### Orden de trabajo A
Responde con datos de la noticia sobre las elecciones en Renania del Norte Westfalia:
(i) ¿Qué porcentaje de votos le adjudicó a la CDU el sondeo de la cadena ARD?
(ii) ¿Desde qué año gobiernan los dos partidos de la coalición en ese estado?
(iii) ¿Cuántas personas estaban autorizadas a votar allí?
### Orden de trabajo B
Convierte en una lista breve el párrafo de la noticia sobre las elecciones en Renania del Norte Westfalia que empieza con "La derrota supone que Merkel", sin perder sus datos principales.
### Orden de trabajo C
Copia sin cambios el pasaje de la noticia sobre las elecciones en Renania del Norte Westfalia que va desde "Los dos partidos" hasta "República Checa juntas.", con ambos extremos incluidos.

Berlín. La coalición de gobierno de Alemania no consiguió retener la mayoría en las elecciones de este domingo en el estado de Renania del Norte Westfalia, según un sondeo a boca de urna, con lo que perdería la mayoría en la Cámara Alta del parlamento federal.

El sondeo de la cadena de televisión ARD le adjudicó a la Democracia Cristiana (CDU, por sus siglas en alemán) de la canciller Angela Merkel 34,5% de los votos y a sus socios del Partido Democrático Liberal (FPD por su sigla en alemán) 6,5%, lejos de la mayoría absoluta.

Los dos partidos gobiernan en el estado más poblado de Alemania desde 2005, cuando obtuvieron 44,8 y 6,2%, respectivamente.

La elección es considerada un referéndum de los difíciles seis meses del segundo período de Merkel en el poder. Los comicios se han visto opacados por la decisión de darle miles de millones de euros a Grecia, una medida impopular entre los votantes.

La derrota supone que Merkel dependerá de los partidos de la oposición a nivel federal para que le apoyen en algunas de sus políticas, entre las que hay recortes de impuestos, reformar el sistema sanitario y prolongar la vida de algunas centrales nucleares.

Unos 13,5 millones de personas estaban autorizadas a votar en Renania del Norte Westfalia, cuya economía es casi del mismo tamaño que las de Polonia y la República Checa juntas.

Merkel ha sido criticada por los partidos de la oposición por su manejo de la crisis griega debido a que, inicialmente, la mandataria resistió la entrega de ayuda a Grecia por las críticas masivas de los alemanes a un rescate de Atenas

Tras aprobar el plan de ayuda financiera a Grecia, Merkel dijo la semana pasada que la estrategia necesita tener éxito, o de lo contrario otros países europeos sufrirían el mismo calvario. También criticó a especuladores del mercado financiero por exagerar las tensiones en la zona euro.

Cinco años atrás, una derrota en Renania del Norte Westfalia obligó al entonces canciller, Gerhard Schroeder, a llamar a elecciones anticipadas, las que luego perdió ante Merkel.

Si bien nadie espera un desenlace tan dramático en esta ocasión, un revés electoral indicaría un cambio en el humor político de los alemanes, que en la última década han favorecido a la Democracia Cristiana.

### Material proporcionado
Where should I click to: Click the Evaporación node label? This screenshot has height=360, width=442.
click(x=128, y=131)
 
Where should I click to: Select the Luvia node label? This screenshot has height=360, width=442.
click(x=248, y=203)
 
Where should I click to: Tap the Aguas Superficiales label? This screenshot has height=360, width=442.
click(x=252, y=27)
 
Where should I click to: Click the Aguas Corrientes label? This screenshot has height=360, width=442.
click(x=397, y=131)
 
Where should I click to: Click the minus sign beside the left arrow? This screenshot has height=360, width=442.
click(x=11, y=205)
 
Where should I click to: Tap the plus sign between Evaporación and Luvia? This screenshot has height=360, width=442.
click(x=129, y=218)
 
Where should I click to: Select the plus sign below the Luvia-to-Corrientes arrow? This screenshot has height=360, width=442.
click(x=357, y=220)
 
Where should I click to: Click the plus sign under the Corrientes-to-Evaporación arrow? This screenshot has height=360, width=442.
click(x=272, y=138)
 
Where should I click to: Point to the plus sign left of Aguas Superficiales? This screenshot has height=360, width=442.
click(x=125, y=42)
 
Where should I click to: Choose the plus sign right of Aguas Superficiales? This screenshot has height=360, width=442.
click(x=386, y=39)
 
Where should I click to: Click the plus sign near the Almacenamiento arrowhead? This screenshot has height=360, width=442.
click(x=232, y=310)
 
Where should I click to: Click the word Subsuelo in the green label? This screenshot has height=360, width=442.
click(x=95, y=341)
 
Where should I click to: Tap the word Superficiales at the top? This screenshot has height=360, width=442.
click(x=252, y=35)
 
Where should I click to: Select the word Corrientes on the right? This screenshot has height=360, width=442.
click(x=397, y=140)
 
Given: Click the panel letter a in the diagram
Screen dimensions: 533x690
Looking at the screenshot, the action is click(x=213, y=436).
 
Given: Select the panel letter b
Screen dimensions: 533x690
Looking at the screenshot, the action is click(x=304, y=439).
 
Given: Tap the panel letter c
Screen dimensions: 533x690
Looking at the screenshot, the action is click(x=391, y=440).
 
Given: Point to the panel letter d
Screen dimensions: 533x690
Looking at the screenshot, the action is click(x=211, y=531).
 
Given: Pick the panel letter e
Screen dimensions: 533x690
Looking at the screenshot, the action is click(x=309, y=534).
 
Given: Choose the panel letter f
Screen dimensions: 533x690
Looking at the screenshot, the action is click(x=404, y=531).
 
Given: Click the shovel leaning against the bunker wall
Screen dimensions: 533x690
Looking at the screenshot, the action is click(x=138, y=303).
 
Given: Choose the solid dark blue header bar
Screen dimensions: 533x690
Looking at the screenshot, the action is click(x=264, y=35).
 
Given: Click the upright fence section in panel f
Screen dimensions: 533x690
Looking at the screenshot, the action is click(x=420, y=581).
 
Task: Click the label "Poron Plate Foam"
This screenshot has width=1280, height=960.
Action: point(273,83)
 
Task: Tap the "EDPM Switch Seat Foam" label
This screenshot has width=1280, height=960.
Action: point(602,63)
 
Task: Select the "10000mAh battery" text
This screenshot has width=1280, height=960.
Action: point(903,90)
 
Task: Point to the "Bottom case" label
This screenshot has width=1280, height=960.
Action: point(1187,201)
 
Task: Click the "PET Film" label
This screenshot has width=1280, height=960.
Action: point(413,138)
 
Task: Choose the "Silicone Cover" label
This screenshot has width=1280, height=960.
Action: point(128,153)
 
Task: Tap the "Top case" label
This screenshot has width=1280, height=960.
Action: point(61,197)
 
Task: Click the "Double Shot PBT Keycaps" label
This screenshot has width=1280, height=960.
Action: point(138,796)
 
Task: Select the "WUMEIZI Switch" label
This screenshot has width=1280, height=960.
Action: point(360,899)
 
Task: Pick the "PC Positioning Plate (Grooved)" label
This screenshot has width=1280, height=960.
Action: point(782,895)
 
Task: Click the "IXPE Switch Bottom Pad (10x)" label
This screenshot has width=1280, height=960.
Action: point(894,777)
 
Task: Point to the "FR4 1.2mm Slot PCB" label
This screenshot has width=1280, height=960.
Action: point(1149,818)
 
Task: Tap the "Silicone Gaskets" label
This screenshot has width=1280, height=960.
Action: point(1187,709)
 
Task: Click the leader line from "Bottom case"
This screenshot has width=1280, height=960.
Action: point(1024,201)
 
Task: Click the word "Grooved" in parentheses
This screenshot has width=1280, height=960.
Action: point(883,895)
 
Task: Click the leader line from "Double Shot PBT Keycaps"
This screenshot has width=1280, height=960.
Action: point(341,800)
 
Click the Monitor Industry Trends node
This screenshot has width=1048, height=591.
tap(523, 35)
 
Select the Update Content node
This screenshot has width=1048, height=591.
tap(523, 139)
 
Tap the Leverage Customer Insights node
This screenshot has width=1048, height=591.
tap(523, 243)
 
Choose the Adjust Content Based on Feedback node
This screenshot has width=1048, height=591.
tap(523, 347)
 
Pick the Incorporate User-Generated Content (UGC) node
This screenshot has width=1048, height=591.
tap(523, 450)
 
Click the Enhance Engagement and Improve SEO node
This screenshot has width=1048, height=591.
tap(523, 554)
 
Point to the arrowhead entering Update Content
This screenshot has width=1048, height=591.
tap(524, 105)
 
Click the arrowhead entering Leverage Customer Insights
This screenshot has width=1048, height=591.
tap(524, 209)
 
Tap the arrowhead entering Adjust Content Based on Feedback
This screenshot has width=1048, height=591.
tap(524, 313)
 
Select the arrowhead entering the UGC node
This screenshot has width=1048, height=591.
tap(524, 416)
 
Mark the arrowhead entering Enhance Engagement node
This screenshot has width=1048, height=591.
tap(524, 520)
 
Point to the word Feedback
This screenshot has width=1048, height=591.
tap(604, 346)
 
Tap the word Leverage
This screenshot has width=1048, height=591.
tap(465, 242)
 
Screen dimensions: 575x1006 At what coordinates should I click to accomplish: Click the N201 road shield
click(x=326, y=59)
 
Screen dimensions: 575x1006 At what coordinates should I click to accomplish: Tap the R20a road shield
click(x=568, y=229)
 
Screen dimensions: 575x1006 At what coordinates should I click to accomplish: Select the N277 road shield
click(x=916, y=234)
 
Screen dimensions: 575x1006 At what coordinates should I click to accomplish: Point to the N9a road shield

### Respuesta final A
(i) El 34,5% de los votos.
(ii) Desde 2005.
(iii) Unos 13,5 millones de personas.

### Respuesta final B
Con la derrota, Merkel dependerá de los partidos de la oposición a nivel federal para que apoyen algunas de sus políticas:
- recortes de impuestos
- reforma del sistema sanitario
- prolongación de la vida de algunas centrales nucleares

### Respuesta final C
Los dos partidos gobiernan en el estado más poblado de Alemania desde 2005, cuando obtuvieron 44,8 y 6,2%, respectivamente.

La elección es considerada un referéndum de los difíciles seis meses del segundo período de Merkel en el poder. Los comicios se han visto opacados por la decisión de darle miles de millones de euros a Grecia, una medida impopular entre los votantes.

La derrota supone que Merkel dependerá de los partidos de la oposición a nivel federal para que le apoyen en algunas de sus políticas, entre las que hay recortes de impuestos, reformar el sistema sanitario y prolongar la vida de algunas centrales nucleares.

Unos 13,5 millones de personas estaban autorizadas a votar en Renania del Norte Westfalia, cuya economía es casi del mismo tamaño que las de Polonia y la República Checa juntas.